第42回「いけばなと造形」
第42回 SAPPORO ART LABO
■開催日:2014年2月28日(金)
■講師:
池上理圃(華道家)
1940年札幌生まれ。1958年専正池坊入門。いけばな芸術の可能性を探求し、流派を超えた仲間5人で、1979年より絵画(八木保次)、短歌(菱川善夫選)、建築(倉本龍彦)、音楽(木村雅信)を素材にして、現代いけばな造形展「5つの個展」開催。また1986年より江別で個展を開催している。2001年から、数人で新たなる造形展「風」を立ち上げ、2002年に「風 the Ikebana」(道立近代美術館)を開催し、いけばな界に新風を巻き起こしている。現在、北海道いけばな連盟常任顧問。専正アカシア会主宰。

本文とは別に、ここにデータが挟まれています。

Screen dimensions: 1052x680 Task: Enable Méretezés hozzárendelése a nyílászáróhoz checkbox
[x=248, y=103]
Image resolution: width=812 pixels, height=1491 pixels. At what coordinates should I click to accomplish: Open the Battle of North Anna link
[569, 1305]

■会場 ト・オン・カフェ 札幌市中央区南9条西3丁目2-1マジソンハイツ1F
■受講者??名
いけばな芸術の革新性
「サラ」では、いけばな芸術についてのはじめてのレクチャーとなった。札幌で専正池坊アカシア会を主宰する華道家池上理圃に「いけばなと私」と題して語ってもらった。

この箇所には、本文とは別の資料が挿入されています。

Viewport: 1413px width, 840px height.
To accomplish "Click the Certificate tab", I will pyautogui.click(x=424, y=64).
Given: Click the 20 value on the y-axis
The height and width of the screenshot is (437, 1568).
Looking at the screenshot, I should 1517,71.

私は池上とはあれこれ30年以上の付き合いをさせて頂いているが、彼の家の生業については知らなかった。札幌の西野で田畑や果樹園を営んでいた。だから小さい時から、花は身近な存在だった。札幌琴似高等学校(現・新川高等学校)定時制に入学後、そこで華道部入部し生け花を始めた。札幌市交通局に入局するが早めに退職し、その後は専正池坊華道教授として教えながら、いけばな造形作家となった。
さて池上は、いけばな芸術に大きな可能性を感じているという。それについて、数点でまとめてくれた。「自然の草木を素材にした造形芸術」であり、「人の心を癒し、心を豊かさや潤いを与えるアート」。さらに「四季折々の風情を愛する芸術」であると。
池上は、伝統文化の世界に留まることなく、これまで果敢に新しい造形の試みを行ってきた。当時中森花器店の店主だった中森敏夫氏(詩人、現・テンポラリースペース主宰)と出会い、中森が企画した流派を超えた新規なアート運動に参加した。それが1978年からスタートした「5つの個展」であった。専正池坊、池坊、草月流、小原流、和風会など5流派に属する作家が、それぞれの「枠」をこえて、相互研鑽しながら新たな造形表現を探求した。なにより革新的だったのは、絵画、現代短歌、現代音楽、建築などの他のジャンルとクロスオーバーをしながら、「造形芸術とは何か」「現代と表現」を論じながら、5人による個展形式を重んじながら展覧会を行ったこと。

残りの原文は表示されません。